I was in Vegas and had a cheap ticket ($75) to see a concert of a big name band. I stopped for something to drink before going in and someone approached me with third row center tickets for $50, I thought it was probably a scam but the ticket was good. The moral of the story in Vegas is you can always get a better deal in line or at the box office from a high-roller who does not show up.



To: i-node who wrote (760954)4/9/2022 1:51:06 PM
From: TimF  Read Replies (1) | Respond to of 793769
 
IMO the secondary market enabled the higher prices to come sooner (performers who think its wrong, or think people will react poorly to high prices don't block other people from getting the profit), but the fact that people will pay so much in the secondary market indicates the demand is there which would push up prices anyway.

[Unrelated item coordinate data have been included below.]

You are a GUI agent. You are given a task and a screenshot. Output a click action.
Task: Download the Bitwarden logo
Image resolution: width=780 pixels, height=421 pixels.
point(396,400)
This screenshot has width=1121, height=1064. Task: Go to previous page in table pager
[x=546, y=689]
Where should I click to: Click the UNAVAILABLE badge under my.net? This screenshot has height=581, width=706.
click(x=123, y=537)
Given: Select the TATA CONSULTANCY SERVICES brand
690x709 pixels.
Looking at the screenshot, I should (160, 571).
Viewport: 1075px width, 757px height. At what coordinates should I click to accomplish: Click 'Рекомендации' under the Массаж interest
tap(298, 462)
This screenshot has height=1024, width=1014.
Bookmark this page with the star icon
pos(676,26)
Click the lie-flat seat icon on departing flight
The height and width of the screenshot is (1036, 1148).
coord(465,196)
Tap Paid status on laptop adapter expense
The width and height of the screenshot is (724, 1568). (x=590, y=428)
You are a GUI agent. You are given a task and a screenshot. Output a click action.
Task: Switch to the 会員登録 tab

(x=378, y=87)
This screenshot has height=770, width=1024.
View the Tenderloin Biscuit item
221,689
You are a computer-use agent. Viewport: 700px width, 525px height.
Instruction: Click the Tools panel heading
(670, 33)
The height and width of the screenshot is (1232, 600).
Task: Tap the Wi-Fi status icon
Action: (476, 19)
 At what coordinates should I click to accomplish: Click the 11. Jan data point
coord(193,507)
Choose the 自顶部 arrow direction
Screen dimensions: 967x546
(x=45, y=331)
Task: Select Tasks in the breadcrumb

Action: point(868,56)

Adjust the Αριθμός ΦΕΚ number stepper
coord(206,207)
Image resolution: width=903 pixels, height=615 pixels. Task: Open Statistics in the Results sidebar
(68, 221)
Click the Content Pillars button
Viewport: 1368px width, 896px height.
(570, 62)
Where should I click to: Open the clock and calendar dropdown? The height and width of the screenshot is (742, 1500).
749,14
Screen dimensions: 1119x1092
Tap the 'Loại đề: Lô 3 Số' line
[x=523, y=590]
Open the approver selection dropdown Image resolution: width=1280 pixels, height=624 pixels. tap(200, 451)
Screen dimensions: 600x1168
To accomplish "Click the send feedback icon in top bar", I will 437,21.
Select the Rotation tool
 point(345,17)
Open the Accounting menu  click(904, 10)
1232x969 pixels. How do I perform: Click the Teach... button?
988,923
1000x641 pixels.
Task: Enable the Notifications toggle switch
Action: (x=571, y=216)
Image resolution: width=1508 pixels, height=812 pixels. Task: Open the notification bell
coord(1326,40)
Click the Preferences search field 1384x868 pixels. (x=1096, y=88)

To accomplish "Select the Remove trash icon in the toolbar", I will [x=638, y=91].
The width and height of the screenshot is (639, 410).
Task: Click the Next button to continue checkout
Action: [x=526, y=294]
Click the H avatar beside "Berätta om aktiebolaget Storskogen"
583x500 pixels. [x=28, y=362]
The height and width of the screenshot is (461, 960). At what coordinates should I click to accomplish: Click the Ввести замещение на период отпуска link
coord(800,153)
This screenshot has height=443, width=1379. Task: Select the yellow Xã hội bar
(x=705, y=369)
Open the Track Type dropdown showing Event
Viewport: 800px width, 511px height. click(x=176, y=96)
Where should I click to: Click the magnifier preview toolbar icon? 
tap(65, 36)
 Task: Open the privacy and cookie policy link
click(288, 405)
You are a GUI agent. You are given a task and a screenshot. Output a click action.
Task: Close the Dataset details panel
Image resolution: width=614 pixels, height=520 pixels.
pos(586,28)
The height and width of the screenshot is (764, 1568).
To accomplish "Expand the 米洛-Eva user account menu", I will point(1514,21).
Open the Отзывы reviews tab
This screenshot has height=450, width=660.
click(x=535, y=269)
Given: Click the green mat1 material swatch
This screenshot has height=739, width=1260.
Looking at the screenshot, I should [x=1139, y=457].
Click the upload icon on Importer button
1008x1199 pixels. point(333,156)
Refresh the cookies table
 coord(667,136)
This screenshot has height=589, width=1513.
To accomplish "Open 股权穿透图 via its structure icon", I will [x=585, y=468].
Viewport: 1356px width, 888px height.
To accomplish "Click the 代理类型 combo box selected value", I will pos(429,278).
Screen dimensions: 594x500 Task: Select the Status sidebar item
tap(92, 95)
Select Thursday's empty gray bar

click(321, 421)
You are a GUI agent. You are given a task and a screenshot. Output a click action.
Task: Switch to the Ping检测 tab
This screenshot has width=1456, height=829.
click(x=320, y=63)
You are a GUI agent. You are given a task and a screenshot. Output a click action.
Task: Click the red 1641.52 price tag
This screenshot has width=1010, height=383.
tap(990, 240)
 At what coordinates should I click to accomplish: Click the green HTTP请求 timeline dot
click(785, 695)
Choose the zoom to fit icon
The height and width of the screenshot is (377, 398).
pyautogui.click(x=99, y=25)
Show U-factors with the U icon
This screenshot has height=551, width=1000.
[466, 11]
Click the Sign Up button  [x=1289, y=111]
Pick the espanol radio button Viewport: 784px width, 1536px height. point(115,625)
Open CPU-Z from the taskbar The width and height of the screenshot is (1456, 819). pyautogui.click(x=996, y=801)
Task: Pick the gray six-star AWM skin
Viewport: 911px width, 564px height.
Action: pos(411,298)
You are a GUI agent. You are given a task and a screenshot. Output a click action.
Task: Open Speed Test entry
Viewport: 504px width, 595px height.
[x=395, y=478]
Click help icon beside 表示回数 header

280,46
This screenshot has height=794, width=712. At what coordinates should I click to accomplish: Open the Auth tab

Tickermaster's relative lack of competition helps inflate the fees they can charge, but Oliver's examples of one performance where the fee was higher than the base ticket price and two where it was close aren't the norm. Most of the escalation has been in the base ticket price. If Ticketmaster had more competition their share of the fee money (some apparently goes back to the artist, the venue, or others outside of Ticketmaster) would probably drop but you would still have a sizable increase in overall ticket prices.

People have more money (esp. in nominal terms but even in real terms) while performances getting larger means they lose some of the quality for each person (also half million seat stadiums would be ridiculously expensive and rarely filled), so its hard to increase quantity to match the higher demand. Performers could do a few more shows but that's marginal, if its even happening at all. Less famous and popular performers could take up some slack but performances aren't fungible, someone who wants to see some big name band won't usually be equally satisfied by a ticket to some band they never heard of before. The high price simply reflects the higher demand with limited supply. It will stop escalating if and when people decide to stop going to concerts when they reach a certain price they decide is too expensive.